Queimada: The Drink of Friday the 13th

On Haunt Jaunts today I published “Montalegre: The Spookiest Place To Spend Friday The 13th?

It’s about how Montalegre, Portugal, celebrates each Friday the 13th in Halloween style. There’s costumes, performances, music, and a fiery drink to drive the devil away. (Or as CataVino called it, “A Galacian fortified witches brew.”)

It’s called “Queimada” and is also known as the Galician Fire Drink. (For good reason. It sounds like the strong spirits used to make it would cause a fire in your belly, but they also use fire to make the drink.)

Traditionally you also say a spell while making it to add protection from evil spirits and to banish evil from whoever drinks it. (See why all this appealed to me?)

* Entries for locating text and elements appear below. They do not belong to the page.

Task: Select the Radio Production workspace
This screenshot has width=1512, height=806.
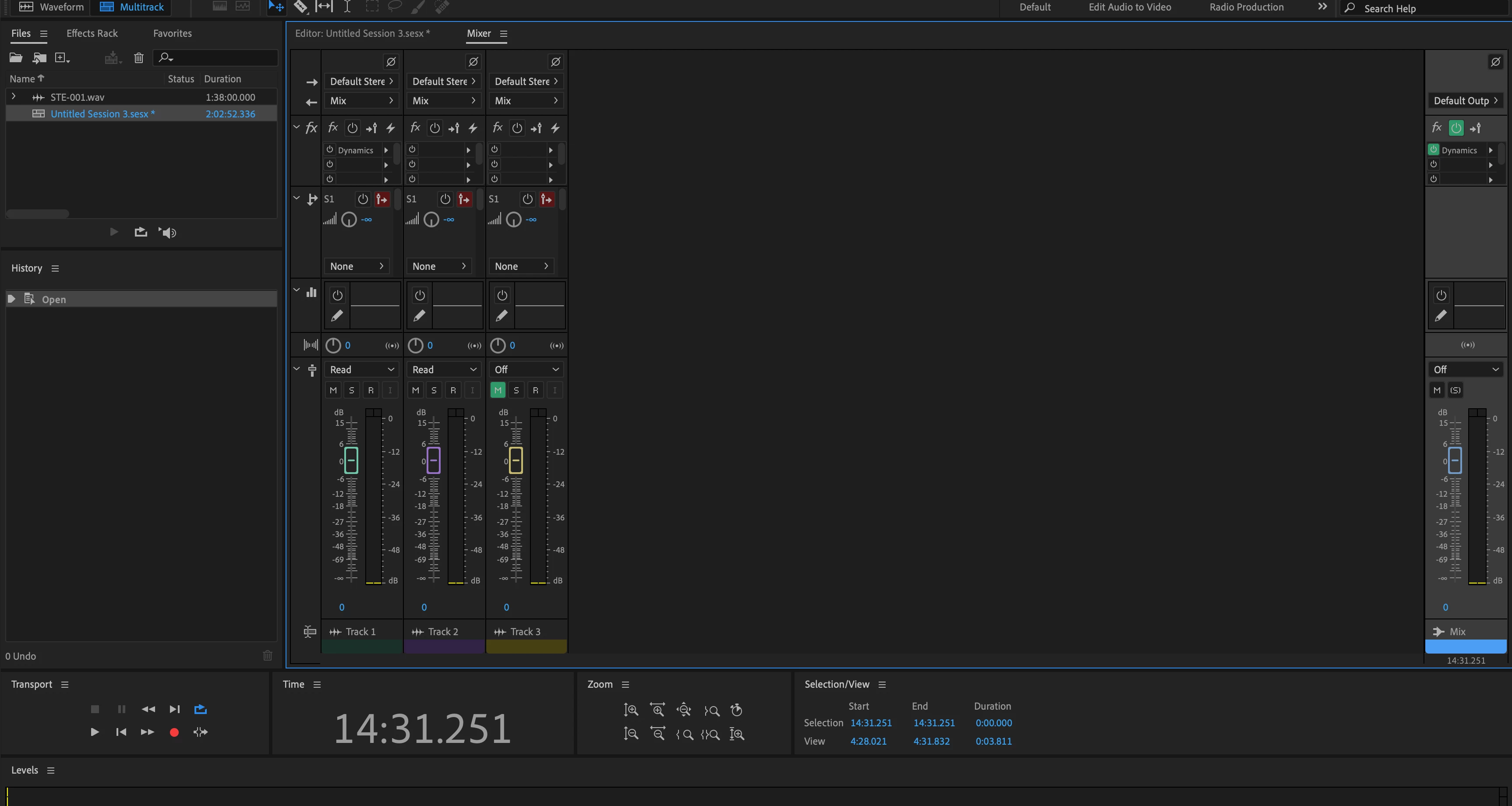Action: [x=1246, y=7]
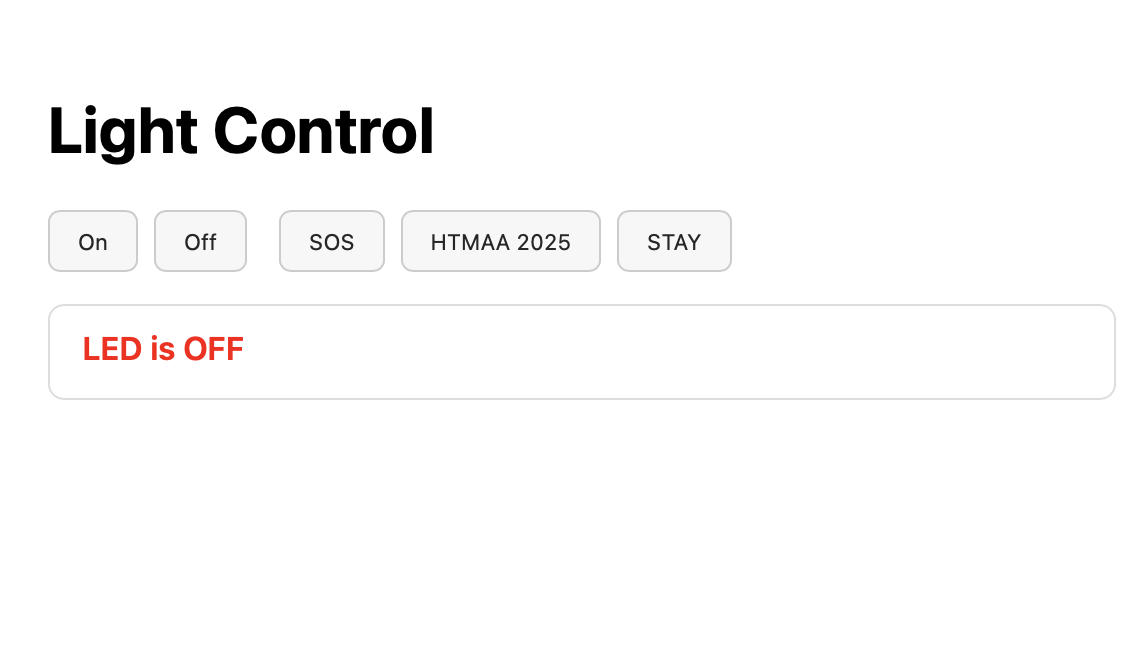The width and height of the screenshot is (1130, 668).
Task: Turn the LED off
Action: [200, 241]
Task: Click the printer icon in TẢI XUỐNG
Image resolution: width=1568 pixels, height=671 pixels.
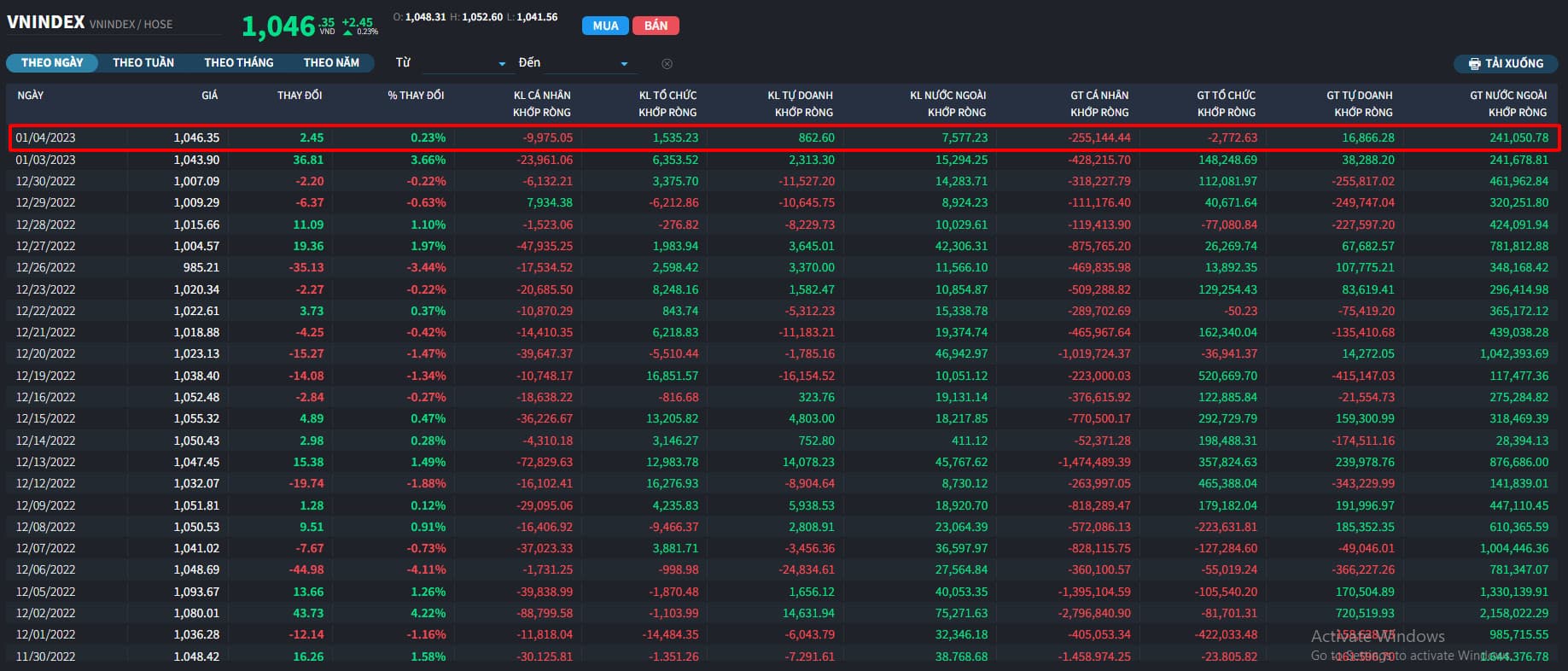Action: click(x=1474, y=64)
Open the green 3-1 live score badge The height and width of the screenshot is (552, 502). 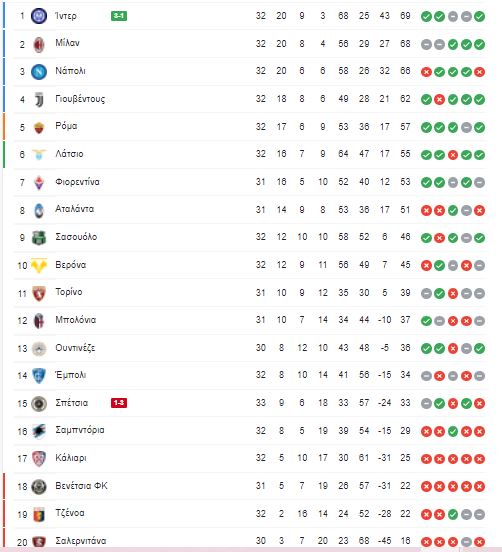tap(119, 16)
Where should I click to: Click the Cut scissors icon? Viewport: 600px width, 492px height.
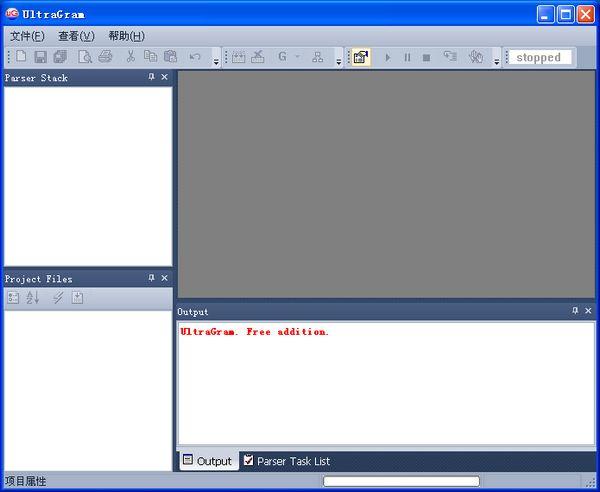click(130, 57)
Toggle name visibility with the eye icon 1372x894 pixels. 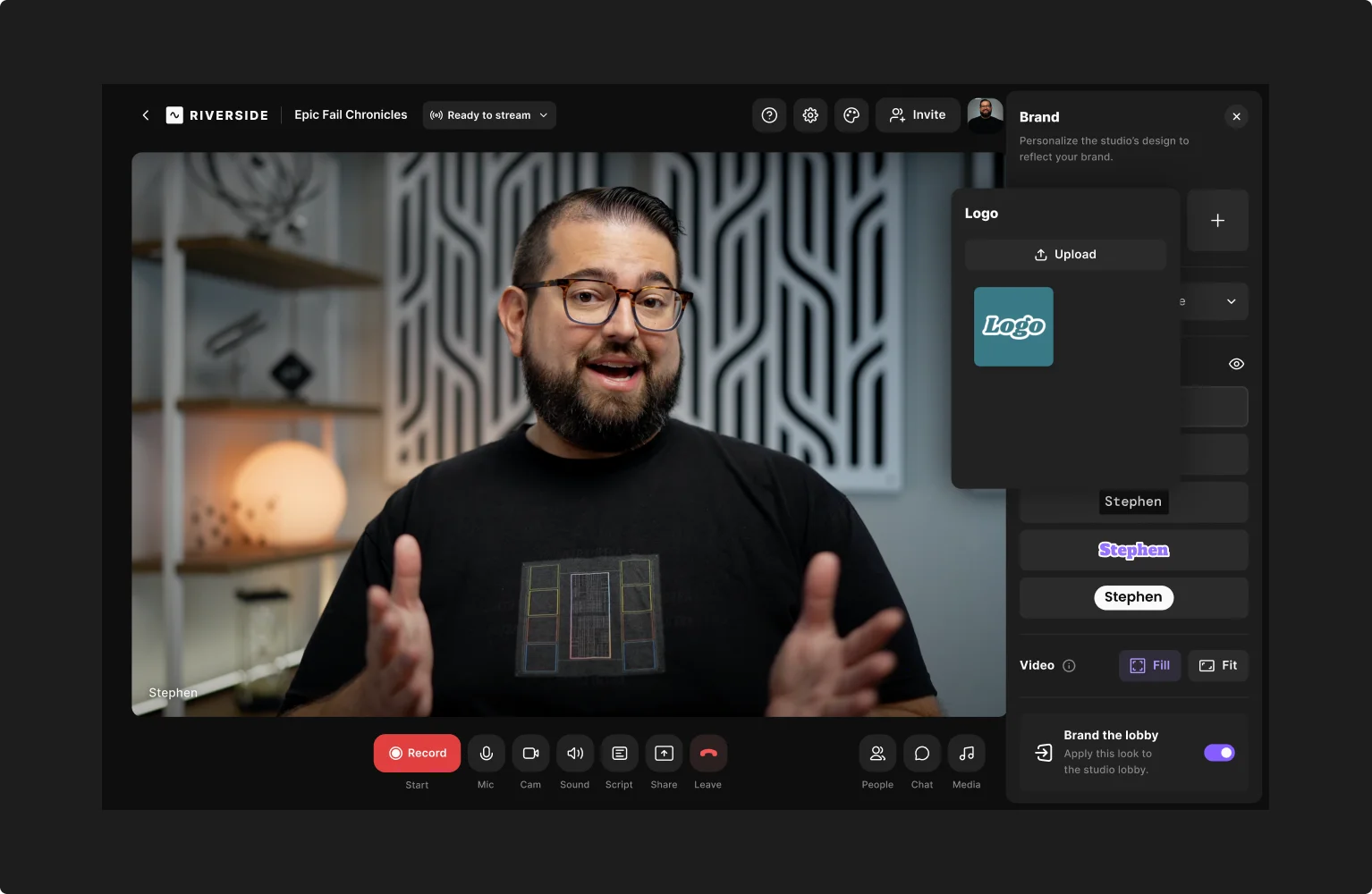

In one post I read that mentioned the drink, they said for Sexta 13 (aka Friday the 13th in Portuguese), the drink is prepared in a cauldron, but Wikipedia said it’s traditionally prepared in a hollow pumpkin. The Matador Network described it being prepared in a clay pot.

I’m not entirely sure what it’s prepared in, but here are the ingredients:

  • Augardente de Orujo
  • herbs or coffee
  • sugar
  • lemon peel
  • coffee beans
  • cinnamon

Here’s the instruction for making it from Spanish Wines:

Some of this liquor is put into a clay pot, along with some pieces of lemon peel, sugar and some coffee beans. The alcoholic mixture is then set on fire. After a while, once the flames from the pot turn blue, the flame is extinguished and the drink is then served in small ceramic mugs.

The drink is then served warm once the flames have been completely put out, including with the pieces of lemon and coffee beans.

And here’s what they had to say about making it using a pumpkin:

In some places in Galicia, the traditional way of preparing the queimada drink is inside a pumpkin which has been cut open at the top and emptied of seeds and flesh – a bit like you do when you make a jack-o-lantern at Halloween. By doing this, they make sure that the drink also acquires some of the flavours of the pumpkin – meaning that the pumpkin is both a utensil and an ingredient.

This spectacle is extremely exciting and it is often best seen at night, when the blue flames look their most impressive.

I’d love to see that! I may have to experiment with this come pumpkin season! (Not so much to taste the drink. I’m really not that big of a drinker. But I’d love to see the blue flames!)

Food Network has a recipe for Queimada too.

Their version includes most of the same ingredients, excepts adds apples and uses Spanish brandy and dry red wine for the alcohol.

But you still get to set it on fire.

I’ll have an extinguisher at the ready!